- [Work to complete] Everything from the line containing "The width and" through the last line of the entries needs to be repeated exactly. Pictures must be left out.

- [Extracted data]
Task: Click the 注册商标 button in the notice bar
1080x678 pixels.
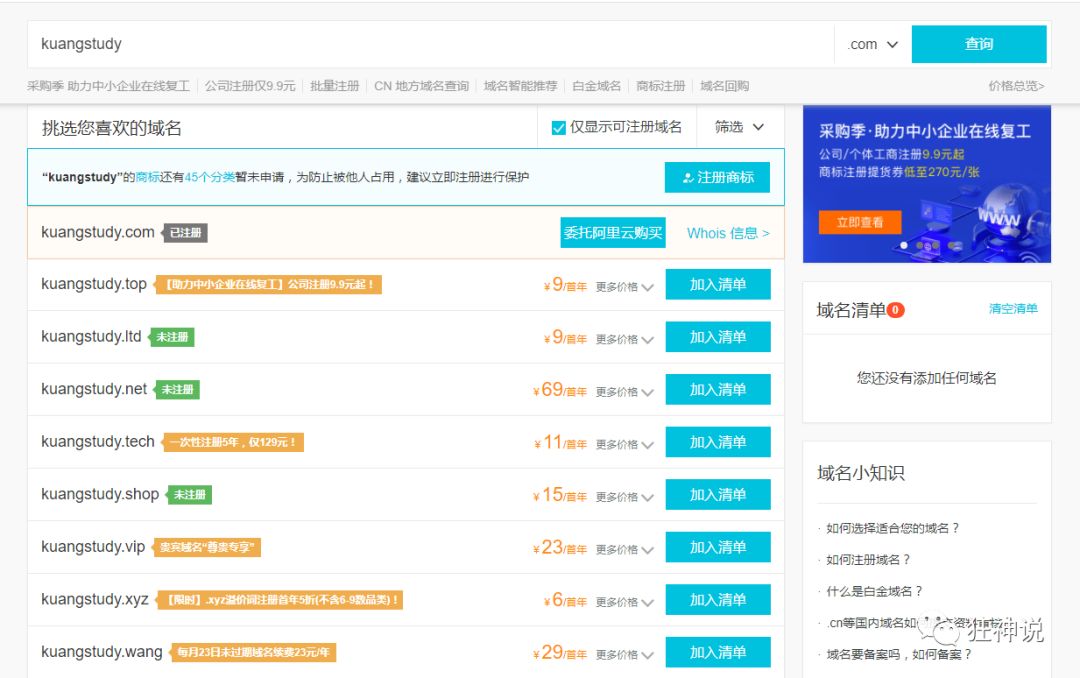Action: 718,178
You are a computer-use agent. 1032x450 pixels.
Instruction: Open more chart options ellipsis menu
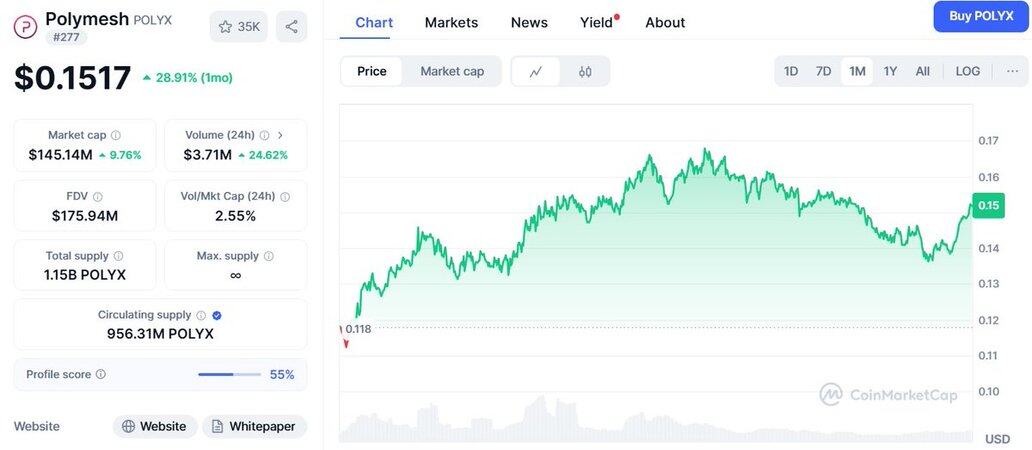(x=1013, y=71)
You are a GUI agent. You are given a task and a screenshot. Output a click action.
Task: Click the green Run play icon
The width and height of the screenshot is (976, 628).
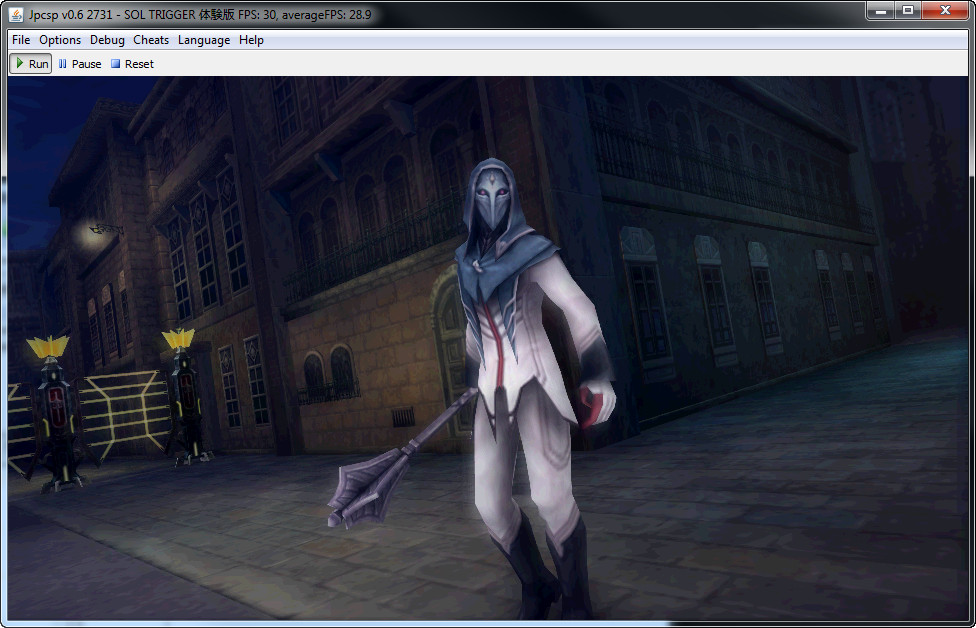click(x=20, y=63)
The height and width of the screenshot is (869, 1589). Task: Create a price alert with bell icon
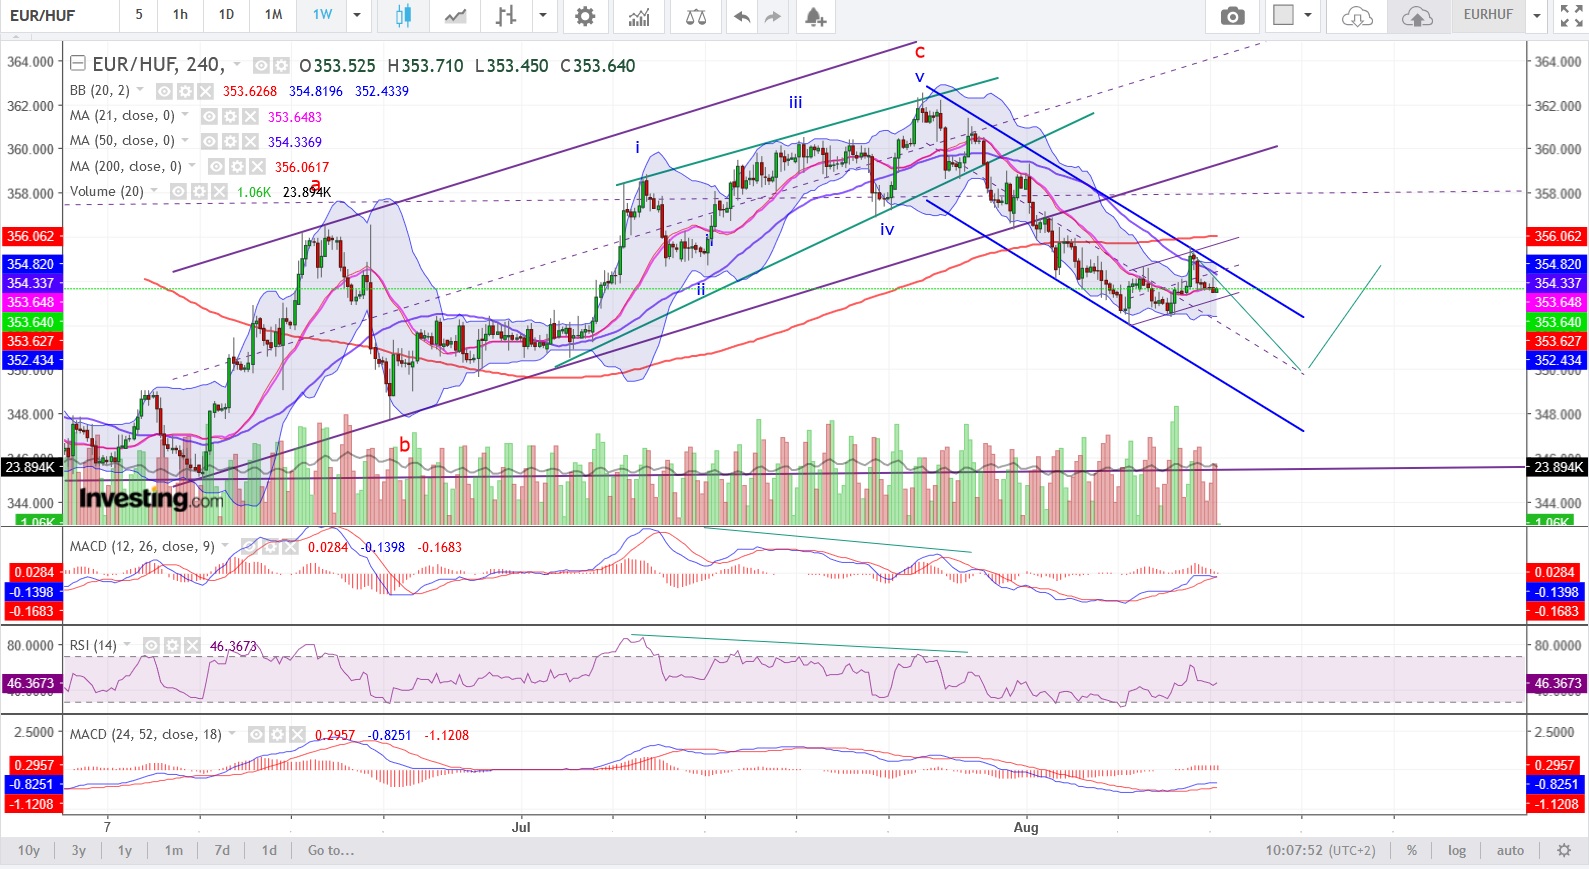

- [Exercise solution]
The width and height of the screenshot is (976, 628).
click(x=20, y=63)
The height and width of the screenshot is (869, 1589). Task: Create a price alert with bell icon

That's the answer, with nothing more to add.